O Governo não desistiu da ideia de criar um modelo de acesso específico para alunos do ensino profissional que queiram prosseguir estudos superiores, uma proposta que chegou a estar desenhada na anterior legislatura, mas que não avançou por questões de timing. Agora, segundo escreve o jornal Público, citando o gabinete do ministro da Ciência, Tecnologias e Ensino Superior, o Executivo está “a preparar as medidas adequadas para esse efeito”.

A solução definitiva ainda não está fechada, mas ainda antes de novembro chegar ao fim os contratos de legislatura assinados com as universidades e politécnicos — e que asseguram a prioridade política do ensino superior e da ciência para os próximos quatro anos — já deverão prever o número de estudantes de ensino profissional que cada instituição pretende atrair.

Os dados mais recentes, e que há vários anos se mantêm estáveis, mostram que a maioria dos alunos do profissional (82%, segundo relatório da Direção-Geral de Estatísticas da Educação e Ciência) não se encontram no ensino superior um anos após o final da formação.
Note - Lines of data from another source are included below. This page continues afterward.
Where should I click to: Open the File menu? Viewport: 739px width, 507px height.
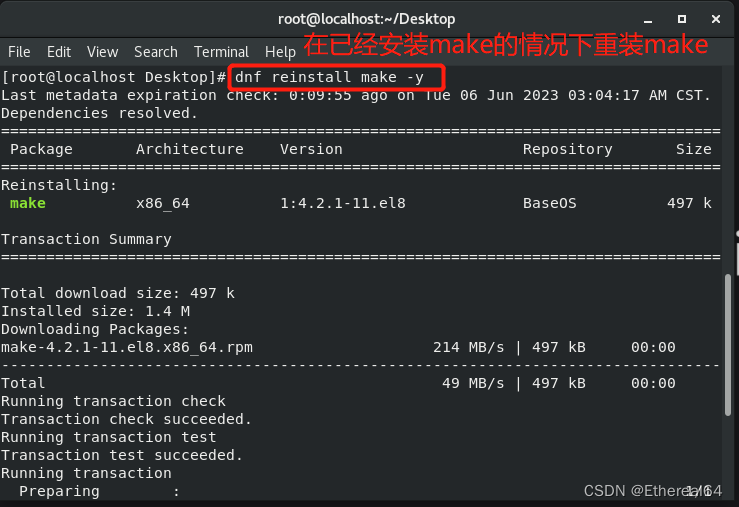tap(19, 52)
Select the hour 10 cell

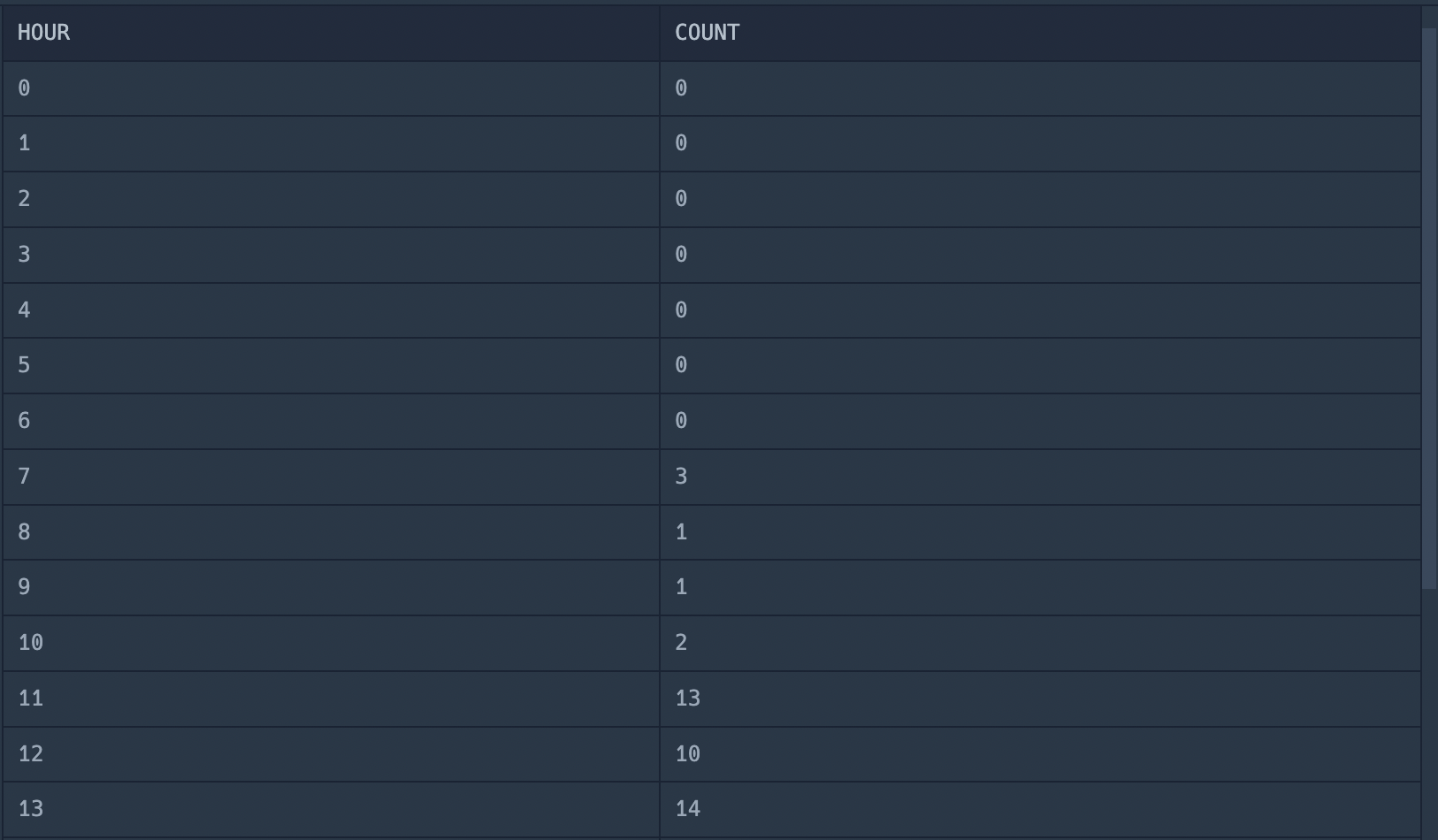pyautogui.click(x=331, y=644)
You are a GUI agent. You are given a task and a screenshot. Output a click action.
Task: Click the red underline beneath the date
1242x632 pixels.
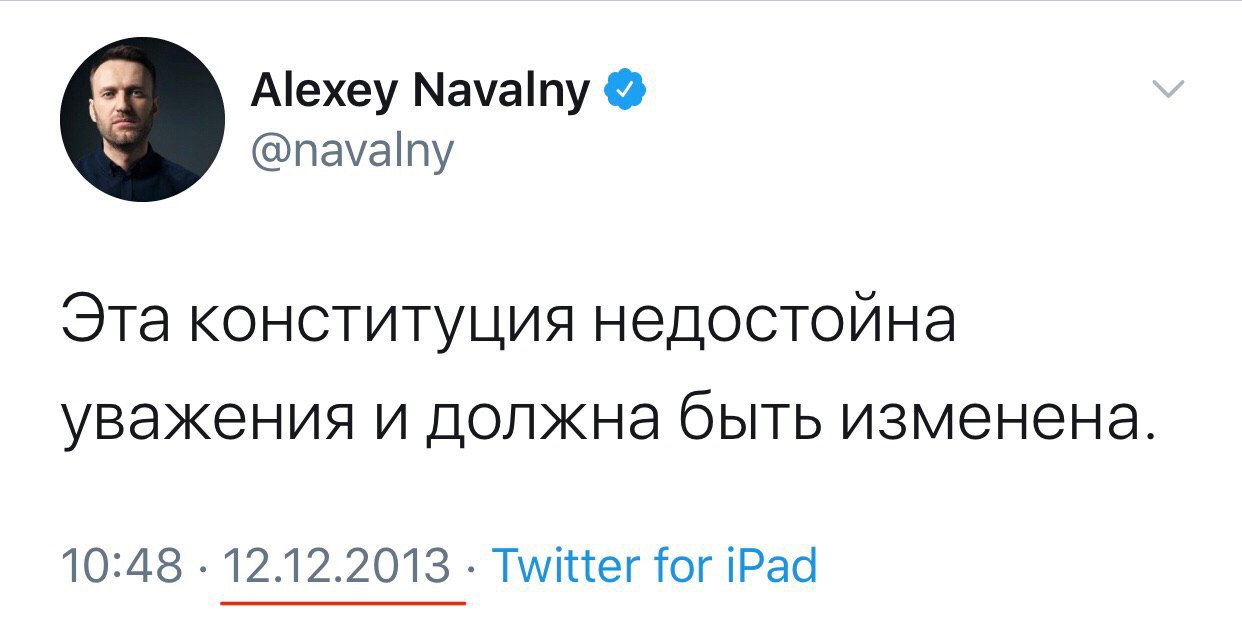click(x=342, y=602)
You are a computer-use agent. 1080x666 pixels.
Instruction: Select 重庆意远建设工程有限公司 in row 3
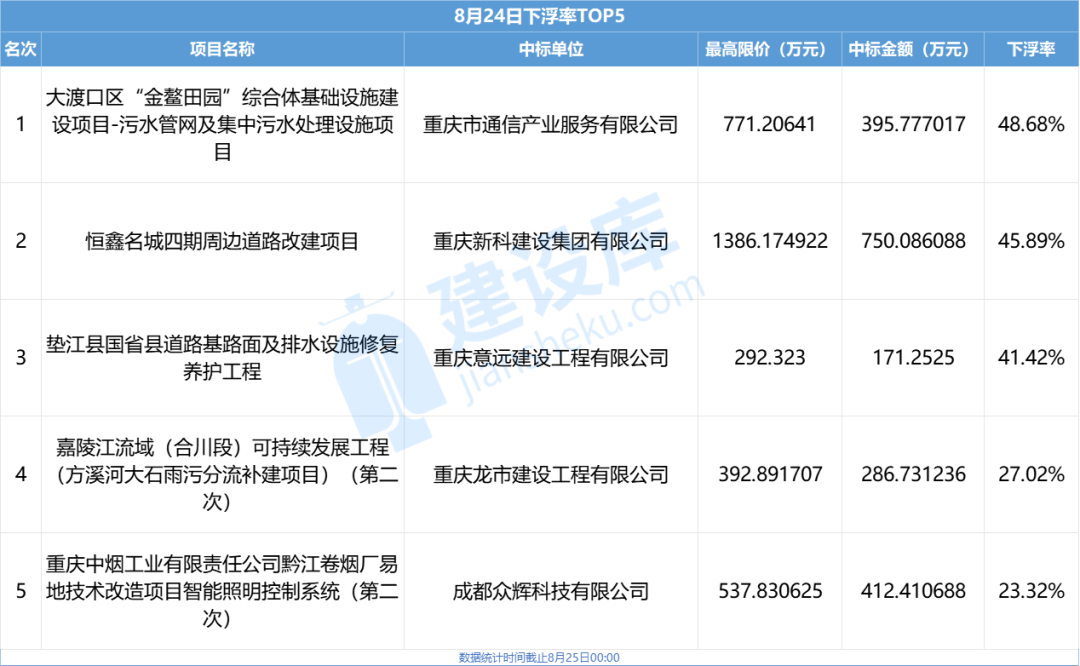point(549,358)
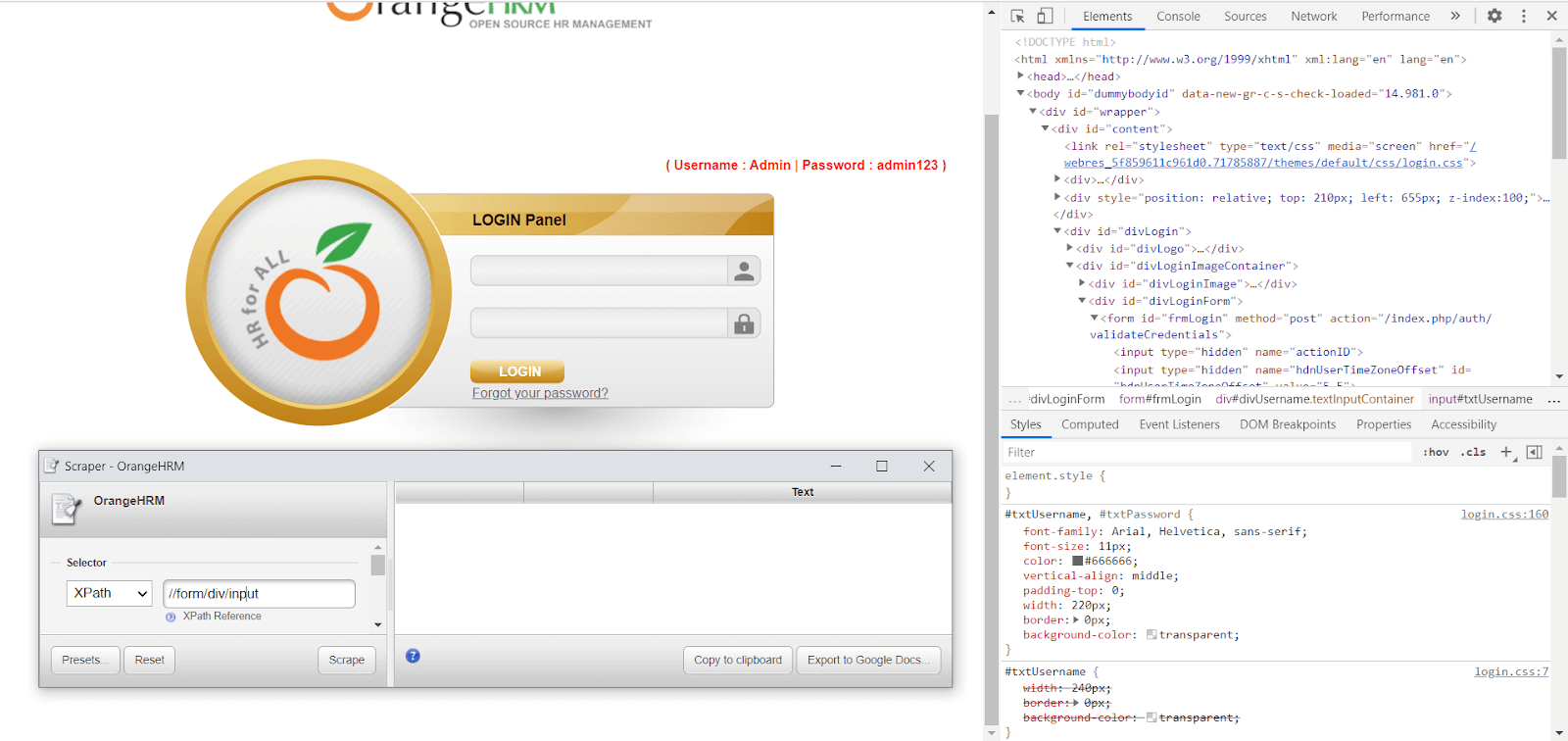Open the Computed styles tab
Screen dimensions: 1568x741
coord(1090,424)
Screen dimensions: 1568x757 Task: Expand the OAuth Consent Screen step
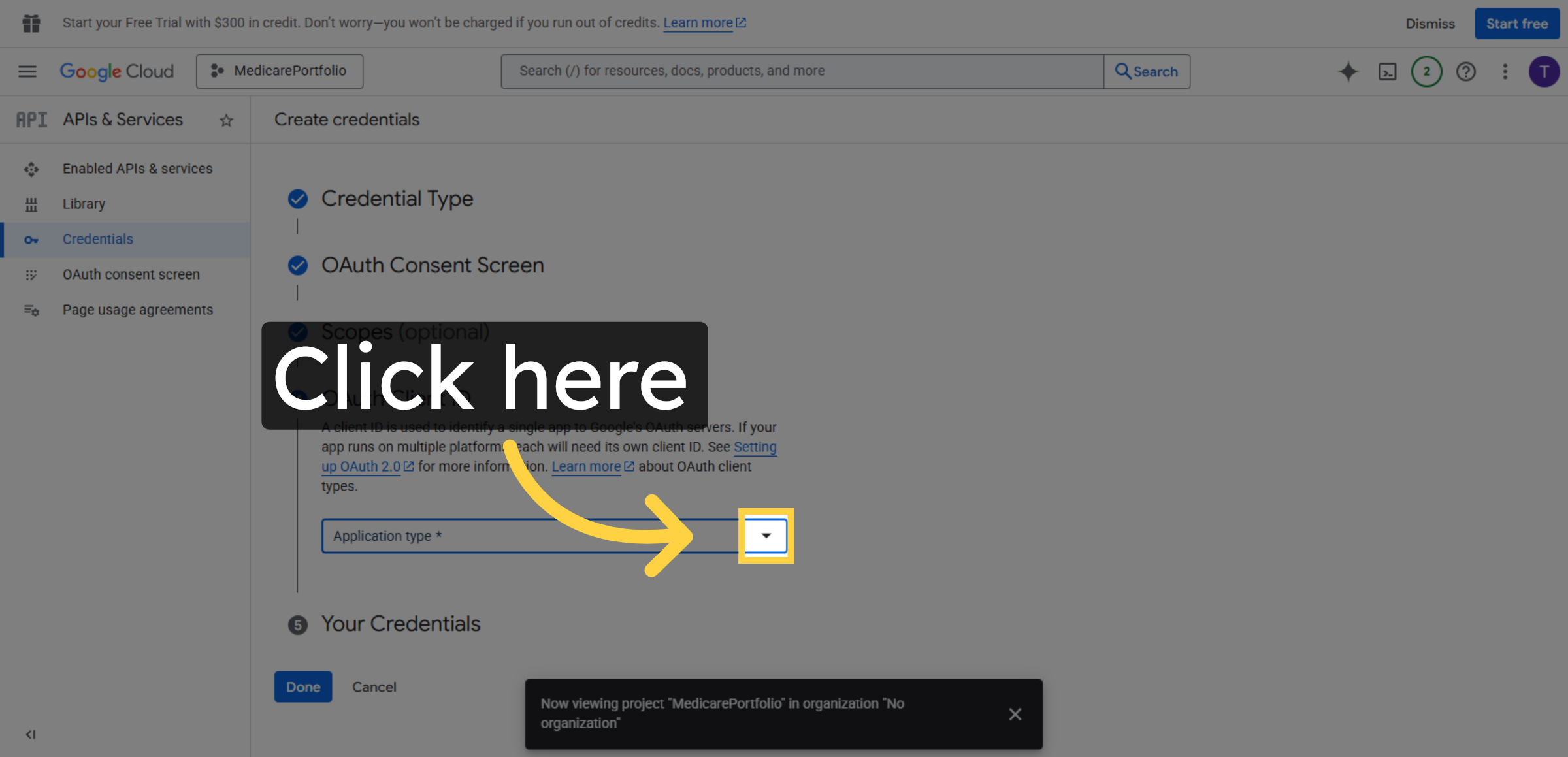coord(432,265)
A situação para quem termina um curso científico-humanístico é inverso: só 20% não prossegue com os estudos.

O presidente da comissão nacional de acesso ao ensino superior, João Guerreiro, citado pelo Público, explica que foi por uma questão de prazos que a proposta anterior ficou congelada: “A proposta estava bem desenhada, só não foi para a frente por uma questão de tempo, porque estávamos muito em cima do período de candidaturas.” Agora, é “o bom momento” para avançar com nova proposta, de forma a que no próximo concurso nacional de acesso as novas regras estejam em vigor.

Na legislatura passada, Manuel Heitor garantia que a alteração do acesso ao ensino superior para os alunos com origem nos cursos profissionais, por concursos locais nas instituições, não iria obrigar a exames adicionais, devendo ter apenas por base as notas e competências adquiridas pelos alunos.

Em abril passado, no Parlamento, o ministro explicava aos deputados que o Governo, “em diálogo com as instituições e após discussão com o conselho nacional do ensino superior”, estava a “conceber uma 3.ª via” de acesso ao ensino superior para estes alunos — para além do concurso nacional de acesso, que obriga a exames nacionais a disciplinas fora dos seus currículos, e dos cursos superiores profissionais (CTESP).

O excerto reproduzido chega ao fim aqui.